Saved entries
● ● ● ● ●

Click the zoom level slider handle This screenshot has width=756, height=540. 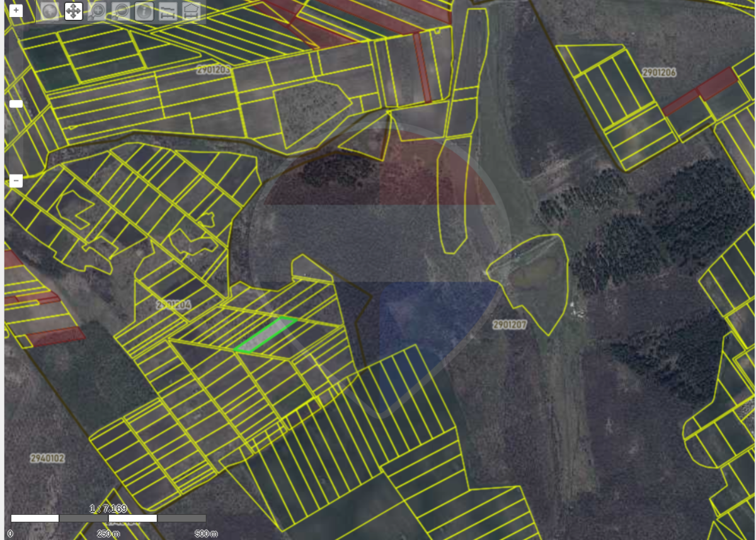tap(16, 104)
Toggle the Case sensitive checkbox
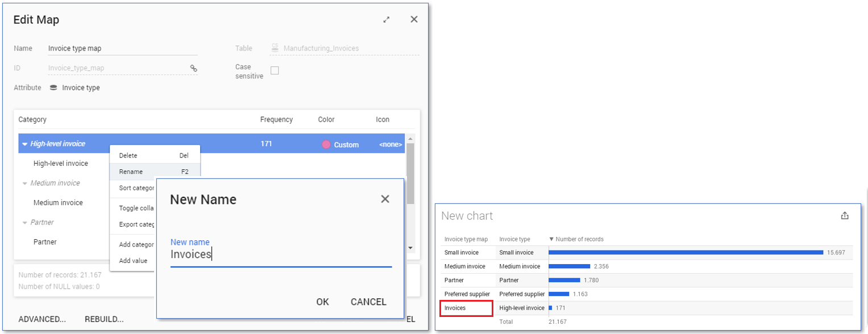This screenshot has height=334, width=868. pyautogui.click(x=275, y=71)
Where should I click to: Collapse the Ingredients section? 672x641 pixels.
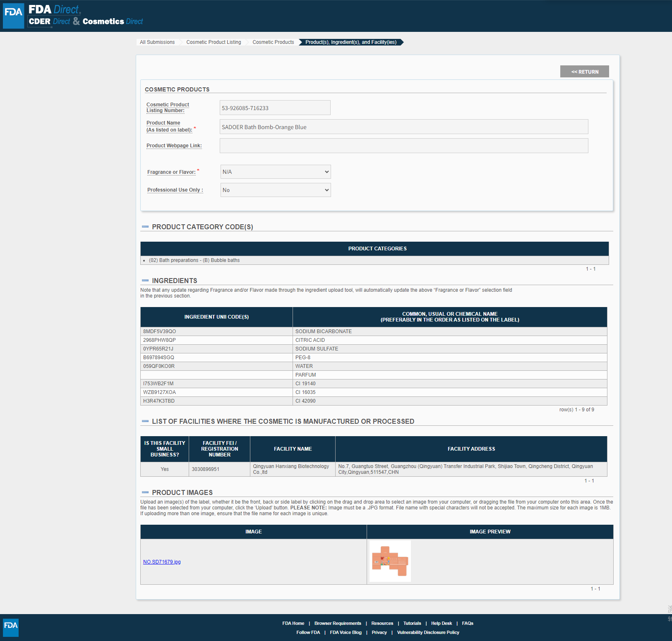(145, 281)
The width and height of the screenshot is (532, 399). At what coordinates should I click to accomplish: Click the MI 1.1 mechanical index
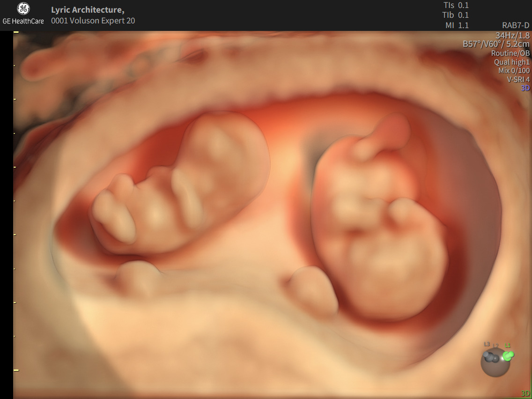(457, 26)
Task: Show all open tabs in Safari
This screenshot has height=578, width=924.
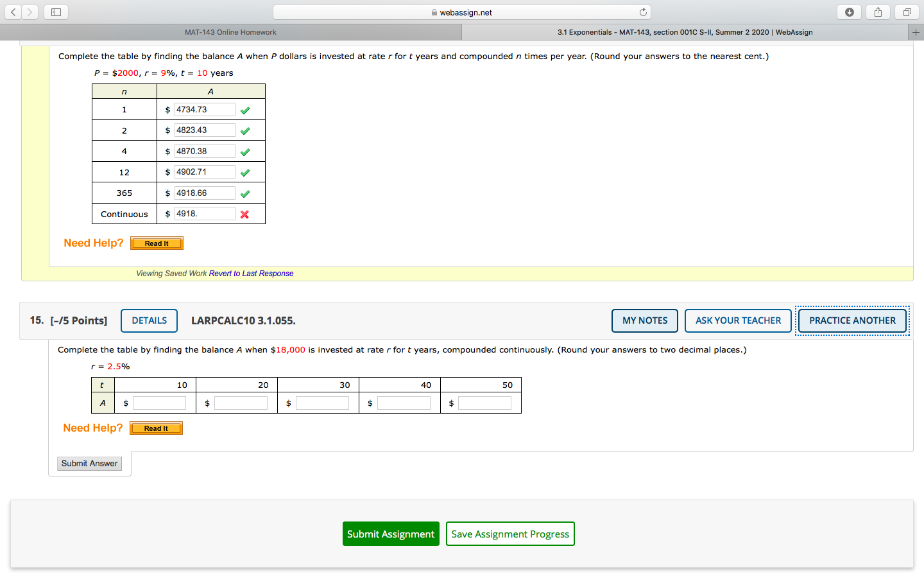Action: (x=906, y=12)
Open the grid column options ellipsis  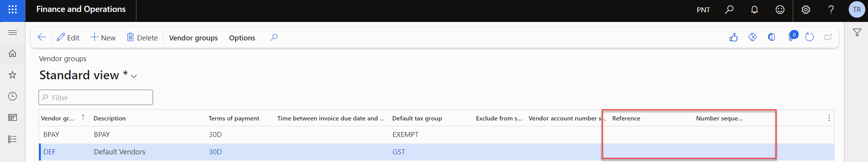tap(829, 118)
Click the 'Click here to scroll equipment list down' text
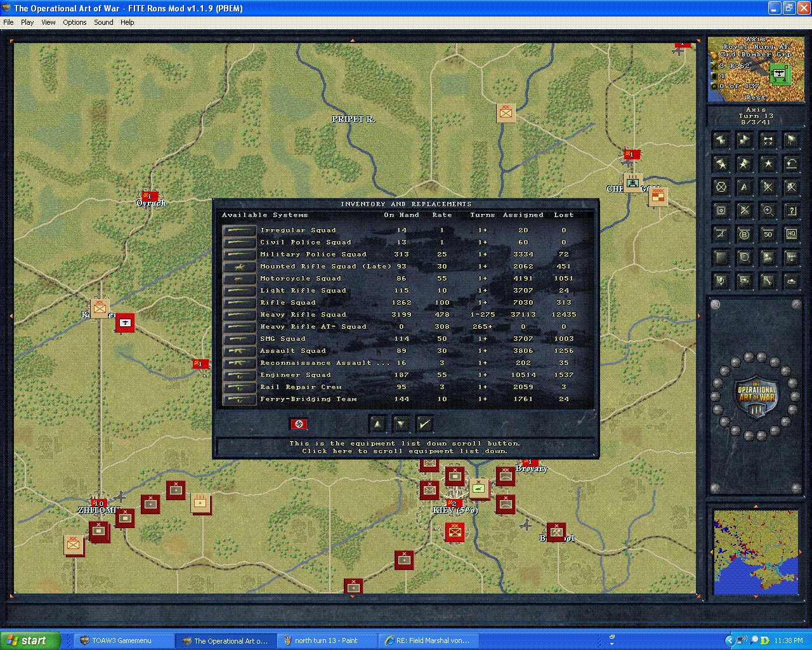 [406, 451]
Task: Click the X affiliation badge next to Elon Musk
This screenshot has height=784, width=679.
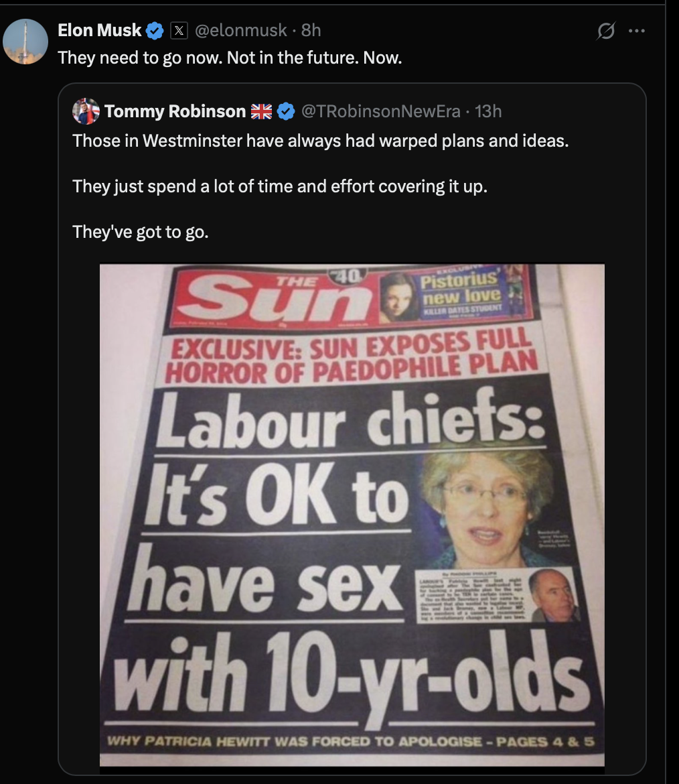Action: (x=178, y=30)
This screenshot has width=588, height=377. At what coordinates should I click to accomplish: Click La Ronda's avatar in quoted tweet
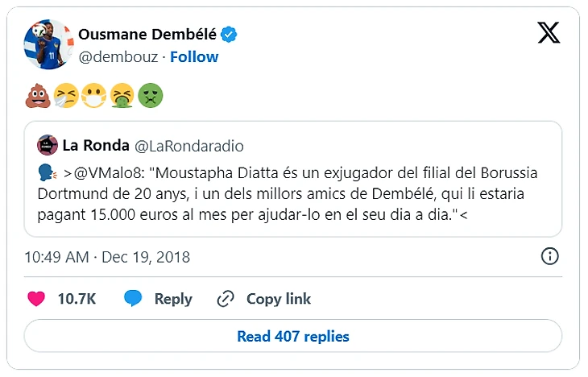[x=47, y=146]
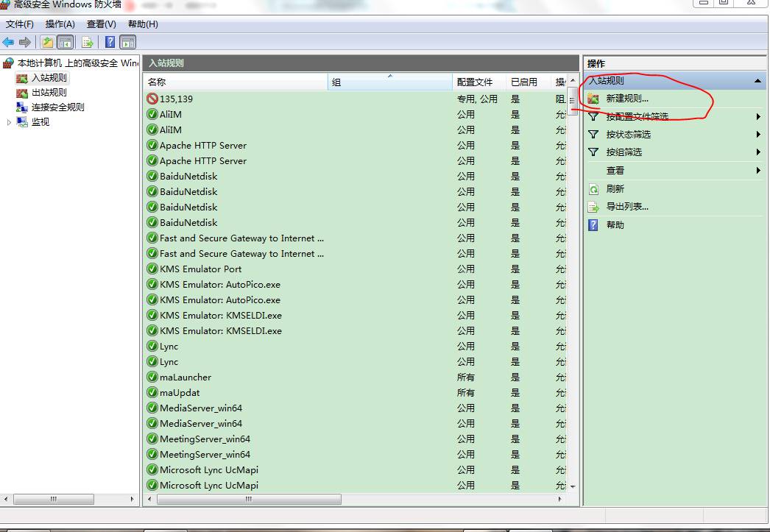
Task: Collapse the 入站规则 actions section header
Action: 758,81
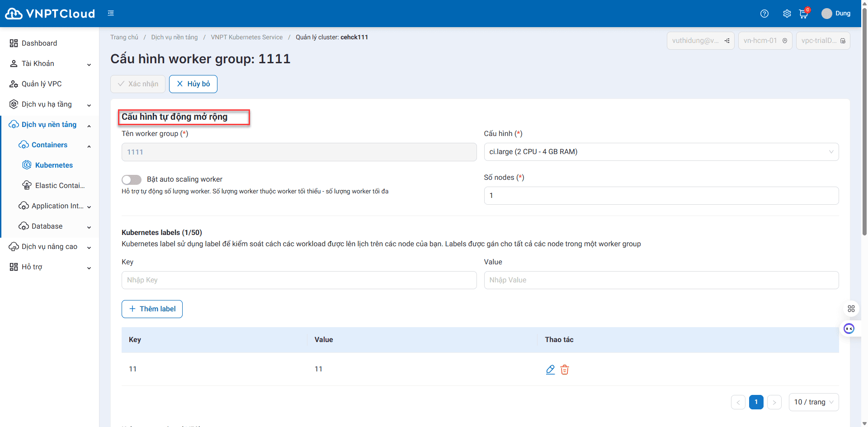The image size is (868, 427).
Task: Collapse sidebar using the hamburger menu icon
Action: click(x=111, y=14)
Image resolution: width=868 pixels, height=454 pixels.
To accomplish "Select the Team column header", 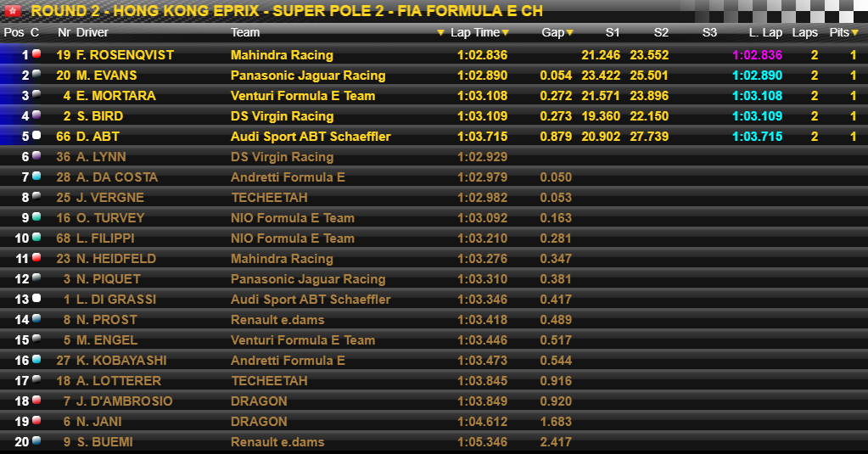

● ● ● ● ●

=== EXERCISE GOAL ===
Quote exactly, and only, the lines from the one containing "This screenshot has width=588, height=377." through the last line of the records above, both included; leave out any pictures.

=== WORKED SOLUTION ===
This screenshot has width=588, height=377. At what coordinates should I click to accomplish: Click La Ronda's avatar in quoted tweet
[x=47, y=146]
Task: Collapse the 入站规则 actions section header
Action: 758,81
The image size is (868, 427).
Task: Collapse sidebar using the hamburger menu icon
Action: click(x=111, y=14)
Image resolution: width=868 pixels, height=454 pixels.
To accomplish "Select the Team column header", 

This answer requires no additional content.